Extract shared Gauss implicit-RK/Newton core for GC, CPP, and full orbit by krystophny · Pull Request #407 · itpplasma/SIMPLE

krystophny · 2026-06-19T15:18:48Z

What

Extract the shared implicit Gauss-collocation residual / Jacobian / Newton / linear-solve core now used by the guiding-center (GC) integrator, the Classical Pauli Particle (CPP) pusher, and the curvilinear full-orbit pusher into a new device-callable module orbit_rk_core.
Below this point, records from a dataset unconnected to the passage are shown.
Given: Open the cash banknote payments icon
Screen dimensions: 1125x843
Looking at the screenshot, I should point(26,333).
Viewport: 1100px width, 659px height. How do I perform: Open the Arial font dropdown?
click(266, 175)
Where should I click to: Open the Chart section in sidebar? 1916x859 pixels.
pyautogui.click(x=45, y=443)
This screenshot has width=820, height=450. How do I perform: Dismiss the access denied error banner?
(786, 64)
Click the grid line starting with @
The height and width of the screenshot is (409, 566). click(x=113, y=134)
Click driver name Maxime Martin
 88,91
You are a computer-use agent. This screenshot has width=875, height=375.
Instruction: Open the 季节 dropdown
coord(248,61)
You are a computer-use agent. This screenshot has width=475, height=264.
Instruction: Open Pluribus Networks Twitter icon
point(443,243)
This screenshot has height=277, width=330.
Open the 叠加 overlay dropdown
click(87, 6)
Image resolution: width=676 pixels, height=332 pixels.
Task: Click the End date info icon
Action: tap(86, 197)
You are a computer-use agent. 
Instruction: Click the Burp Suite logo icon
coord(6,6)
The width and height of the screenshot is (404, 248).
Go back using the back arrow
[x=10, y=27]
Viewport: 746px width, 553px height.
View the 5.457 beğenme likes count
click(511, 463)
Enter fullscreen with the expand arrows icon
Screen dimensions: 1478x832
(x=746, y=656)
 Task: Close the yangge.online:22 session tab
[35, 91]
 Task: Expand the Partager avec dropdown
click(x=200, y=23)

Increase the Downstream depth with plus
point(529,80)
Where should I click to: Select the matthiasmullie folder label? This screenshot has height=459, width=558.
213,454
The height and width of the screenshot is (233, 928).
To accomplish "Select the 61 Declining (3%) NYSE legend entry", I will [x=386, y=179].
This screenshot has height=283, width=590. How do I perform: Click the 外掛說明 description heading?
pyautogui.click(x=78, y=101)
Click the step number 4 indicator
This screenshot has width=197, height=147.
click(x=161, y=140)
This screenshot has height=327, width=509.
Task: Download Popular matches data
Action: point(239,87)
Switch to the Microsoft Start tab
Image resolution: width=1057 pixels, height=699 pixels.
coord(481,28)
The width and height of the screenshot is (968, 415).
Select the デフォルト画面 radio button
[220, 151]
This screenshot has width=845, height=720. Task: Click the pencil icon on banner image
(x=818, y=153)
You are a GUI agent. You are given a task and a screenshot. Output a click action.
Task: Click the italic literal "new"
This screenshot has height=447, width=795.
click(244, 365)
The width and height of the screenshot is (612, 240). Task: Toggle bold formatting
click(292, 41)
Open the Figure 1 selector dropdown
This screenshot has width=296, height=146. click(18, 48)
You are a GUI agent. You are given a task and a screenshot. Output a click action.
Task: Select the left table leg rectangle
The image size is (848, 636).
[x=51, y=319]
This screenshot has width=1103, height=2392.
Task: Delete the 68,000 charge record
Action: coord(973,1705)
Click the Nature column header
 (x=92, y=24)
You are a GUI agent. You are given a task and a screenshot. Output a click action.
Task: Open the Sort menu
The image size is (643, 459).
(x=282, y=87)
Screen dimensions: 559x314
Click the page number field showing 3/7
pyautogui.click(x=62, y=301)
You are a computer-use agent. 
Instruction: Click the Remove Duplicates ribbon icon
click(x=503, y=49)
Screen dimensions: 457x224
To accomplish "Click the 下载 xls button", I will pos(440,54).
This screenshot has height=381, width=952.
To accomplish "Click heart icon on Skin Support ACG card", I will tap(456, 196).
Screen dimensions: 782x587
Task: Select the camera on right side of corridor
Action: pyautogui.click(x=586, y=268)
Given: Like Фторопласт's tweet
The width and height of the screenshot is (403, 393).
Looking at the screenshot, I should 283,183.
This is the third step of the full-orbit stack and the genuine second/third occurrence: GC (orbit_symplectic) and CPP (orbit_cpp) carried byte-identical degenerate-Lagrangian Gauss residual and Jacobian bodies on field_can_t (the CPP guiding-center motion is the slow manifold of the Pauli particle, so the residuals coincide at fixed mu); CPP and full orbit each carried their own dense LU solver.

How

New orbit_rk_core, all routines !$acc routine seq, fixed-size args, integer model dispatch (MODEL_GC, MODEL_CPP, MODEL_FO_SYMPL), no procedure pointers / class() in the hot path:

rk_gauss_residual / rk_gauss_jacobian -- select case(model) to one inlinable kernel for the field-canonical Gauss step (arithmetic lifted verbatim from f_rk_gauss / jac_rk_gauss).
rk_solve(n, A, b, info) -- fixed-size partial-pivot LU, replaces dgesv on the device and the duplicated lu_solve / lu_solve6.
rk_gauss_newton -- the newton_rk_gauss control flow with rk_solve and a returned hit_maxit flag, so the EVT_RK_GAUSS_MAXIT counter stays a CPU-only concern (mirrors how the GPU newton1 path omits fort.6601).

orbit_symplectic's f_rk_gauss / jac_rk_gauss become thin MODEL_GC wrappers; the GC CPU Newton keeps dgesv so its results do not change. orbit_cpp drops its residual/Jacobian/LU/Newton copies and calls the core with MODEL_CPP. orbit_full's foimpl_step calls rk_solve. coeff_rk_gauss (plain data) stays in orbit_symplectic_base.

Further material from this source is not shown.